§ Aufgabendetails
Kopieren Sie aus dem Text über die Corona-Beschränkungen wortgetreu den Abschnitt, der mit „Ungeimpfte müssen vom“ beginnt und sich bis einschließlich „Geimpfte ausgenommen sind.“ erstreckt.

§ Seitentext
_ _ _
Auf Kritik stieß dagegen, dass Firmen Mitarbeitern weiterhin kostenlose Tests anbieten sollen, der Staat sich aus der Finanzierung aber weitgehend zurückziehen will. Ökonomen gehen davon aus, dass sich Corona-Einschränkungen für Ungeimpfte zum Jahresende negativ auf die Wirtschaft auswirken werden. Bayerns Ministerpräsident Markus Söder erwartet, dass Geimpfte und Genesene künftig deutlich mehr Freiheiten haben werden als Ungeimpfte.

"Nach unseren Schätzungen könnten die Corona-Beschränkungen das Bruttoinlandsprodukt im vierten Quartal um ein halbes Prozent senken", teilte Commerzbank-Chefvolkswirt Jörg Krämer am Mittwoch mit. Die Beschränkungen könnten ein Viertel der erwachsenen Bevölkerung treffen. Für ohnehin geschwächte Dienstleister sei dies eine erneute Belastung. Von Oktober bis Dezember dürfte das Wirtschaftswachstum daher nur um magere 0,2 Prozent zulegen. Die Prognose für das Gesamtjahr wurde bereits von 4,0 auf 3,3 Prozent gesenkt.

Ungeimpfte müssen vom 11. Oktober an Corona-Tests selbst bezahlen, um am öffentlichen Leben teilnehmen zu können. Dies beschlossen Bund und Länder am Dienstag. Vor allem in Innenräumen wird in den meisten Landkreisen eine verstärkte Testpflicht gelten, von der Genesene und Geimpfte ausgenommen sind.
_ _ _
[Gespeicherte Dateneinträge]
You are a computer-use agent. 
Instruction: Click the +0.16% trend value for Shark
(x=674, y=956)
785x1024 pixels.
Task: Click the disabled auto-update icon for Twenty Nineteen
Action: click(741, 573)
_ _ _
§ Ihre Antwort
Ungeimpfte müssen vom 11. Oktober an Corona-Tests selbst bezahlen, um am öffentlichen Leben teilnehmen zu können. Dies beschlossen Bund und Länder am Dienstag. Vor allem in Innenräumen wird in den meisten Landkreisen eine verstärkte Testpflicht gelten, von der Genesene und Geimpfte ausgenommen sind.